"Don't sit there, those are my dog's ashes." Recently, a psychoanalyst friend of mine told me about a somewhat unusual session. Arriving at her practice one morning, she found that she had been robbed. Hastily searching for cash, the intruders spilled the contents of a small box onto the couch. These were the ashes of Fifinou, her Coton de Tuléar who had died a few years ago, an irresistible white fur ball. While she was on her knees frantically sweeping to save Fifinou's remains, a patient came in. She apologized for not being able to receive him in these conditions, the couch being covered with a fine mortuary dust.
It's easy to imagine the abyss of questions likely to open up in the patient's mind. Should my therapist have warned me that her practice was also a canine mausoleum? How can I recover from my trauma if she can't get over the loss of her dog?
Because let's face it, these days, mourning the loss of a pet gets bad press. Any excess of sadness seems suspect, a sign of worrying psychological fragility. Some don't hesitate to see a sign of rejection of the human species in this deviant love. After all, Arthur Schopenhauer, the greatest misanthrope on Earth, made his poodle Atma his sole heir. Closer to home, Karl Lagerfeld bequeathed the princely amount of €3 million to his cat Choupette. Both of them adopted their pets in old age, believing that they would outlive them. But for most of us, life with an animal is inseparable from the heartbreaking experience of its death. This pain is all the more profound in that it is little recognized by society.
Proof of this very real taboo is the unexpected success of Cédric Sapin-Defour's book Son Odeur Après la Pluie ("Its Smell After Rain"). Published in March, the surprise bestseller has already sold over 70,000 copies in France. In it, the author, a teacher in Haute-Savoie (a region in the French Alps), recounts the 13 years he spent with his dog Ubac, a Bernese Mountain Dog. Instead of the traditional photo of the author on the banner, the publisher has chosen to feature a photo of Ubac, as if to signify the birth of a new genre, that of animal autofiction.
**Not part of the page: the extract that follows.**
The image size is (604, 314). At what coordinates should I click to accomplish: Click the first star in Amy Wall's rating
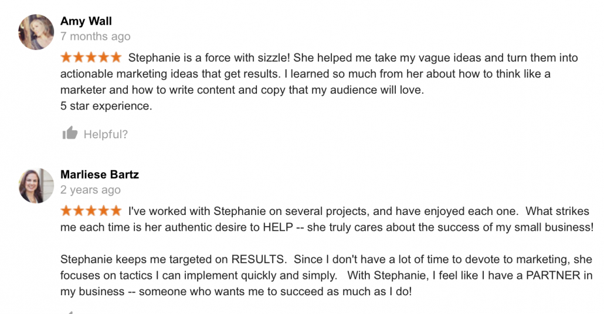click(x=66, y=57)
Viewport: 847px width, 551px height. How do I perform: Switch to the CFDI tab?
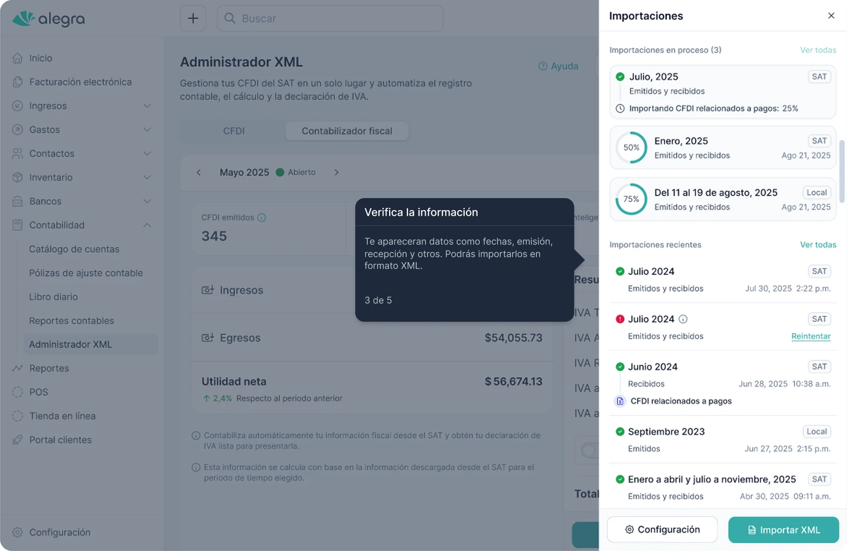point(233,131)
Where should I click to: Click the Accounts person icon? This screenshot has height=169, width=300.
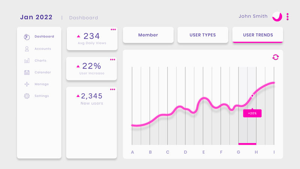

"Ubac is not only the subject of the book. He is in a way the narrator, since this relationship was built between two people," said Sapin-Defour. It was his death that prompted his master to take up the pen: "The real hero of this book is love, told through the extremely powerful relationship one can have with an animal," he said. "But it's a grief that's not very welcome to express. Faced with a tragedy like the murder of a teacher or the conflict in the Middle East, being inconsolable over the death of your dog seems out of place, even obscene."